*** Opening of GIVEN PASSAGE ***
European Parliament calls for removal of intellectual property in Covid-19 vaccines

EU suspends digital tax proposal preparations


The European Union (EU) reported that work on the digital tax proposal has been halted to focus on the broader minimum global tax treaty.

EU Commission Spokesperson Daniel Ferrie stated that an agreement was reached for a more stable, sustainable and fair tax system at the G20 Summit held in Venice, Italy, and said, “The successful completion of the process requires all parties to create the ultimate driving force. During this period, we decided to stop our work on the EU’s own new project, the digital tax proposal.

Italian Economy and Finance Minister Daniele Franco announced on 10 July that they, as the G20 countries, had reached a very important agreement on the international tax regulation of multinational companies.

“LOW TAX RACE BETWEEN COUNTRIES WILL END”

Franco noted that he and his counterparts agreed that multinational companies should pay taxes where they operate and generate profits.

The Italian minister emphasized that they intend to put into effect the mechanisms they have agreed upon until the G20 Leaders’ Summit to be held at the end of October.

US Treasury Secretary Janet Yellen, on the other hand, said that the “Agreement will end the low tax race between countries” regarding the new tax mechanism that will allow countries to tax large and profitable multinational companies at a rate of at least 15 percent.
*** Close of GIVEN PASSAGE ***
*** Opening of DATA EXTRACTS ***
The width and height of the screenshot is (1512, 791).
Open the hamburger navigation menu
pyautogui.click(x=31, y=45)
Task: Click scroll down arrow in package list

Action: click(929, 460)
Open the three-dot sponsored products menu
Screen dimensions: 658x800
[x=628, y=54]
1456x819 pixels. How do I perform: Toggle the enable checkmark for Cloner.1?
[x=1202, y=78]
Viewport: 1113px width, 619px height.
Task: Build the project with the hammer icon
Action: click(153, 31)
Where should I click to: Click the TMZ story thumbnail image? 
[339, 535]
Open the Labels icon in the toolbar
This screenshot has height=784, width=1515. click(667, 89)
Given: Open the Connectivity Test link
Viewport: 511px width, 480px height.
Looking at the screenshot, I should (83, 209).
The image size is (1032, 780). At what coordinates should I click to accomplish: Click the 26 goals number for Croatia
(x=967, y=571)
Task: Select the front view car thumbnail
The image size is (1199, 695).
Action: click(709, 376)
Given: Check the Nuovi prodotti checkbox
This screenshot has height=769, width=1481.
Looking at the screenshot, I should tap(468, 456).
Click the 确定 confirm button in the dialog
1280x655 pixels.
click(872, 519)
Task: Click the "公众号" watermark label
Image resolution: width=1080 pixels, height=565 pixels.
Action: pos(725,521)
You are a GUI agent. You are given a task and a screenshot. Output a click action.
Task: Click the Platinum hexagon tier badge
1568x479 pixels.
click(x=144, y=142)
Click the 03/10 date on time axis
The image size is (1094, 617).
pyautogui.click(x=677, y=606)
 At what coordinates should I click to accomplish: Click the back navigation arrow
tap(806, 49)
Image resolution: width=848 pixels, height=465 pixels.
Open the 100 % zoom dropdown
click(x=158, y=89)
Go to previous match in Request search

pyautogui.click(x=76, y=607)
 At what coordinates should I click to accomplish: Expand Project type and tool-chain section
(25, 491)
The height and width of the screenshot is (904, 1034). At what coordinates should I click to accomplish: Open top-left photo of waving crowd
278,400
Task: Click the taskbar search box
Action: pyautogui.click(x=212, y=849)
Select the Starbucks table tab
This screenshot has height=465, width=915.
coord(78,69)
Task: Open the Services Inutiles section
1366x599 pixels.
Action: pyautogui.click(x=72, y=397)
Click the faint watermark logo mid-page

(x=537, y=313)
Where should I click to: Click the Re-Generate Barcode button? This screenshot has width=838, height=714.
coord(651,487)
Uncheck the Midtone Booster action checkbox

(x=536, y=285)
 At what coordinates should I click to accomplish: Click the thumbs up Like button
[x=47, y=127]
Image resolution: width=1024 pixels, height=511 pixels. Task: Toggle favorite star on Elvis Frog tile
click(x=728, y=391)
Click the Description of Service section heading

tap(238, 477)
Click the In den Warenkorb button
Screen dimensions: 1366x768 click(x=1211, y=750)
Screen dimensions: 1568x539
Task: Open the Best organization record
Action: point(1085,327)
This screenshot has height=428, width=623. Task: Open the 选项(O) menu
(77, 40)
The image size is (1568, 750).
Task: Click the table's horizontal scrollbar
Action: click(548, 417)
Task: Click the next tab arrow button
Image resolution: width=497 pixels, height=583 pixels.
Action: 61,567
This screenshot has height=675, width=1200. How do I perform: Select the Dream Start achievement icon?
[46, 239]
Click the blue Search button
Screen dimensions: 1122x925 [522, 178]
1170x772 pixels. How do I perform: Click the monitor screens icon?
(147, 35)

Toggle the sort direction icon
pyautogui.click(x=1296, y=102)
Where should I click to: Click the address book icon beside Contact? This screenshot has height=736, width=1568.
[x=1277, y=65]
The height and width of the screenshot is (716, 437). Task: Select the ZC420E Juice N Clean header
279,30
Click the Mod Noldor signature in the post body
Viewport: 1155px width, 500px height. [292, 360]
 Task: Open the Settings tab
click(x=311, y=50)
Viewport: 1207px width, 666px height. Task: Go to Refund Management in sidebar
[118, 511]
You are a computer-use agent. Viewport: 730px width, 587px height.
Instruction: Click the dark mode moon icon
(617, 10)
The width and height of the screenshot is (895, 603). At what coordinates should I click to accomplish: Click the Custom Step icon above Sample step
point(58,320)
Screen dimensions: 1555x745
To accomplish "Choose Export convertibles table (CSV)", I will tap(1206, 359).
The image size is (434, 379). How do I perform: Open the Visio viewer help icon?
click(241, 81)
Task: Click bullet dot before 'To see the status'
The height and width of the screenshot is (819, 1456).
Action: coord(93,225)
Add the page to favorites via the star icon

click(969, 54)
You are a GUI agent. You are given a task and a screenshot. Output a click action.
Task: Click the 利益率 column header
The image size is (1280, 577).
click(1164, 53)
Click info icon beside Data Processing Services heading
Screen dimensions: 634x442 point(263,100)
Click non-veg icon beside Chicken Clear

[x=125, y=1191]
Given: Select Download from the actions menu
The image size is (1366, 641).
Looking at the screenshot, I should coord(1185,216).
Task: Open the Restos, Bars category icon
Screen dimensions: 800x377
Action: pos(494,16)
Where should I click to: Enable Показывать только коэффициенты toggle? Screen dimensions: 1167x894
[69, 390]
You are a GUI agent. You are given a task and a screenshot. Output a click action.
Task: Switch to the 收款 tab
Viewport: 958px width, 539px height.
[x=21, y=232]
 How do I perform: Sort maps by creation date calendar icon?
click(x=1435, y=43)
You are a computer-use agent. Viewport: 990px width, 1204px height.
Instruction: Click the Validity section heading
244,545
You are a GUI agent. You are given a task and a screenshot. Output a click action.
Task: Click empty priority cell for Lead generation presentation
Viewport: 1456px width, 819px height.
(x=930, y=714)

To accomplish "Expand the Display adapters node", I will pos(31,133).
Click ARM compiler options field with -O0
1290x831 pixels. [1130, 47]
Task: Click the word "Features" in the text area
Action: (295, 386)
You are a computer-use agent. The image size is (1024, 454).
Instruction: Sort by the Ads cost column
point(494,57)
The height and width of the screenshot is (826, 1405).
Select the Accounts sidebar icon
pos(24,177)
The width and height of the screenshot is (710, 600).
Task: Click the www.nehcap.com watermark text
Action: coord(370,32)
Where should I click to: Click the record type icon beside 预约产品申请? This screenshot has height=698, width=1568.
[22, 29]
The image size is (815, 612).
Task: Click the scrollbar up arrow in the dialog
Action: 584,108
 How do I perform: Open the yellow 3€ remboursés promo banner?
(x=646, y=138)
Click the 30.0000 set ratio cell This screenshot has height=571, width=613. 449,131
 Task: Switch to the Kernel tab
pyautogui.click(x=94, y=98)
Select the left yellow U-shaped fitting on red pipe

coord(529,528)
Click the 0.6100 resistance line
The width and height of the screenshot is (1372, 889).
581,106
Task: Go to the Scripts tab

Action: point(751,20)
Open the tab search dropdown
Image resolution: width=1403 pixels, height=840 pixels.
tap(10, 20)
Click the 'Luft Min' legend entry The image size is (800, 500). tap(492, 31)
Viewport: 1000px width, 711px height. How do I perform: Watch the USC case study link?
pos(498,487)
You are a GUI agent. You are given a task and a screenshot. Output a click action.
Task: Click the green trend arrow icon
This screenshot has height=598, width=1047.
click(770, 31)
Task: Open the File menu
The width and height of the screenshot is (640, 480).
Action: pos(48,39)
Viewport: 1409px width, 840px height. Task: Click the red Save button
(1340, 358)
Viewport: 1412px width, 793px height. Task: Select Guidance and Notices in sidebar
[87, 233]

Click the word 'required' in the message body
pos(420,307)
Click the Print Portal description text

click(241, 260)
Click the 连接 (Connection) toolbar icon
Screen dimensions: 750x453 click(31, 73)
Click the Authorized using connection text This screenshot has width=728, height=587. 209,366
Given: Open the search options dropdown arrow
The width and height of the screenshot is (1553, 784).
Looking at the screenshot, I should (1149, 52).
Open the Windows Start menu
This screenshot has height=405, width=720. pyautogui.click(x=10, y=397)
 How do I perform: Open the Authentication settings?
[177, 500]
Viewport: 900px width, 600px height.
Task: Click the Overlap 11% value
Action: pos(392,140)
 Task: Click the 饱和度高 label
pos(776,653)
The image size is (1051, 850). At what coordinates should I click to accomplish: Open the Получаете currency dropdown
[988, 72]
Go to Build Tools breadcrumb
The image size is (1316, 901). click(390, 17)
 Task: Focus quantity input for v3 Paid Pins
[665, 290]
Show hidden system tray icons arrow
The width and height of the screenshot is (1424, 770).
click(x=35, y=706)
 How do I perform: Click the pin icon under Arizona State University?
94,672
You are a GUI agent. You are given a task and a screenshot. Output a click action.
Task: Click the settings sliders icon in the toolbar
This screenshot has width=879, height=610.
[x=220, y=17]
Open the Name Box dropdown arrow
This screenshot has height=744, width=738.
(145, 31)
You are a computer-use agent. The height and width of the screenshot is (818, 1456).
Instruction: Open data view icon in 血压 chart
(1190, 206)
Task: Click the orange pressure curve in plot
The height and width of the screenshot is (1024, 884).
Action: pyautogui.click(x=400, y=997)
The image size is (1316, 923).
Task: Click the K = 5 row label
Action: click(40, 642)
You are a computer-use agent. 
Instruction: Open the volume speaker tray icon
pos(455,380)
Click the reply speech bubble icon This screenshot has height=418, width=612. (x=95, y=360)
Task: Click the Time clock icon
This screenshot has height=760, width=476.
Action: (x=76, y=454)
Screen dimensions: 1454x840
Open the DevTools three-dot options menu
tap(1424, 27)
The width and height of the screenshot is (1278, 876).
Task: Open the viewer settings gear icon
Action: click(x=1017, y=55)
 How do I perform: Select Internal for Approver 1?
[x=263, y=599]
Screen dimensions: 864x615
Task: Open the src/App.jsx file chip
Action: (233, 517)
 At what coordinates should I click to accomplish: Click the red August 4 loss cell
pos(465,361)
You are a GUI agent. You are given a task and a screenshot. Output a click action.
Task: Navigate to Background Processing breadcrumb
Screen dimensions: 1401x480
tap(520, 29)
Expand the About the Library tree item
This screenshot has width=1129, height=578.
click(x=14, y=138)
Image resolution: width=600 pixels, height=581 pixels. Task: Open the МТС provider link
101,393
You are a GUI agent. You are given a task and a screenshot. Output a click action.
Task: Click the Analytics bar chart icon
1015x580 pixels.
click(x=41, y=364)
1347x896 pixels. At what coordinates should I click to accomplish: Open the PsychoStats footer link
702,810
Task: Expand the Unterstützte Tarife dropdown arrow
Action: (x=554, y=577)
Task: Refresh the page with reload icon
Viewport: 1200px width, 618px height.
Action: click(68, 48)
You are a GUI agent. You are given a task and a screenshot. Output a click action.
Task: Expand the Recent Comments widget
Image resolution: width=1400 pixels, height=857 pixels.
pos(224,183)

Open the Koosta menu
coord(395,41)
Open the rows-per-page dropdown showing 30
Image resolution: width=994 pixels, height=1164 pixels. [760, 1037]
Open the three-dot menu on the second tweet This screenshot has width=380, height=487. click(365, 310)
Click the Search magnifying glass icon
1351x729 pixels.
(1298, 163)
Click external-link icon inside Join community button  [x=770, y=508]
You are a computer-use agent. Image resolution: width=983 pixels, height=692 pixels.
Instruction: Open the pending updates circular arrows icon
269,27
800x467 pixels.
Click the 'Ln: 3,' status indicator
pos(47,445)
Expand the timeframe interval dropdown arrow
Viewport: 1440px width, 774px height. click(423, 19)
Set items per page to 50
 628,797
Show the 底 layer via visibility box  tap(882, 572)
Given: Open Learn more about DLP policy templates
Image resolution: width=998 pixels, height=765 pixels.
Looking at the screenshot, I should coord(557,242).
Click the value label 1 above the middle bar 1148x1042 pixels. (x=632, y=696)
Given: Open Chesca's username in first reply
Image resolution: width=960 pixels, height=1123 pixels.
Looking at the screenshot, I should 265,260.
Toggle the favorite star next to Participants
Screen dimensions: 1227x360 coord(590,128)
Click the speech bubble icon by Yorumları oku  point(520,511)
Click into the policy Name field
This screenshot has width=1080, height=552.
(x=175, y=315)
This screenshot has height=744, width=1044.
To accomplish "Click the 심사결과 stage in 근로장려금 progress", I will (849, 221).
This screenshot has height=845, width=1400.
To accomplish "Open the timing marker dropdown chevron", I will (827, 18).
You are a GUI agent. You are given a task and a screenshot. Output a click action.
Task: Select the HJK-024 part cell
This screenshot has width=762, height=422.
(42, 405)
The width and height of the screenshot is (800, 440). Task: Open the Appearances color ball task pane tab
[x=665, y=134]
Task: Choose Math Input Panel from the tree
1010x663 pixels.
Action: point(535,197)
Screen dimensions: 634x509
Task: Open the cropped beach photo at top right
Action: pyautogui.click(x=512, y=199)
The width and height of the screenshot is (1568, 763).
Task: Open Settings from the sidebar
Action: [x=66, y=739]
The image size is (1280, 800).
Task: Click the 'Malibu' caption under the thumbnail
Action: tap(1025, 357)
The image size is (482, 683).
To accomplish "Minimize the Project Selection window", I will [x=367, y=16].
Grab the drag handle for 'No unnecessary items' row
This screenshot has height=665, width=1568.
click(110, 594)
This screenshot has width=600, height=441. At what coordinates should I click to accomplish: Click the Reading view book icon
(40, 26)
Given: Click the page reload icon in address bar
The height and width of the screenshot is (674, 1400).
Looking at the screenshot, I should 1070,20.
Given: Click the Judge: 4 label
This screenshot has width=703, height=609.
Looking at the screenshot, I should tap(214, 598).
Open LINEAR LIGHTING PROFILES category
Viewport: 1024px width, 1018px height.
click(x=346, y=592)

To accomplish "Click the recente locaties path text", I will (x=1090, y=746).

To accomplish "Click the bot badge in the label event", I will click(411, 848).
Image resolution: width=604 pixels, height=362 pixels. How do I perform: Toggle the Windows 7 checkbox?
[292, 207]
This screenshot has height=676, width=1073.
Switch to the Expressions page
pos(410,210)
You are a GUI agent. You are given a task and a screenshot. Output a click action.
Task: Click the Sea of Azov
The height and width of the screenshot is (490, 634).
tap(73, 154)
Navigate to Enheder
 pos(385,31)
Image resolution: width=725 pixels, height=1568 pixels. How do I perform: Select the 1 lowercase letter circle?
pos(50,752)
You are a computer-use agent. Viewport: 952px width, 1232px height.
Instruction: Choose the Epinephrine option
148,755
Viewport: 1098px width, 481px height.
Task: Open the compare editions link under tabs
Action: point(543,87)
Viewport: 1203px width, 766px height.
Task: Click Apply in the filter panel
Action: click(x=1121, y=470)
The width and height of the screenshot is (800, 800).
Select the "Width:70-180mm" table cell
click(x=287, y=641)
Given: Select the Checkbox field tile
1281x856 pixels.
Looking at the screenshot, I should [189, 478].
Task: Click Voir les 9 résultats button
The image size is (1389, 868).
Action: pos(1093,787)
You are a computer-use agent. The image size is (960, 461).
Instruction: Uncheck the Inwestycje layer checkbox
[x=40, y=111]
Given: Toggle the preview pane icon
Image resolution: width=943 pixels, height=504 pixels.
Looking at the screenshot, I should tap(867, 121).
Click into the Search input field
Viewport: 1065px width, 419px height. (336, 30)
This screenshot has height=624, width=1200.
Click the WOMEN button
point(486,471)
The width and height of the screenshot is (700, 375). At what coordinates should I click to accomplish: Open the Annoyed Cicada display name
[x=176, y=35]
*** Close of DATA EXTRACTS ***
REQUIRED ACTION 1 —
Answer from the digital tax article:
(a) Who is the EU Commission spokesperson quoted on halting the digital tax proposal?
(b) On what date did Daniele Franco announce the G20 agreement?
(c) What minimum tax rate on large multinational companies does Janet Yellen's remark concern?
REQUIRED ACTION 2 —
Can you repeat the stretch of the digital tax article from "Italian Economy and" through "and generate profits.", word for word?
Use nothing but the digital tax article as your source.

EXERCISE RESPONSE 1 —
(a) Daniel Ferrie
(b) 10 July
(c) At least 15 percent

EXERCISE RESPONSE 2 —
Italian Economy and Finance Minister Daniele Franco announced on 10 July that they, as the G20 countries, had reached a very important agreement on the international tax regulation of multinational companies.

“LOW TAX RACE BETWEEN COUNTRIES WILL END”

Franco noted that he and his counterparts agreed that multinational companies should pay taxes where they operate and generate profits.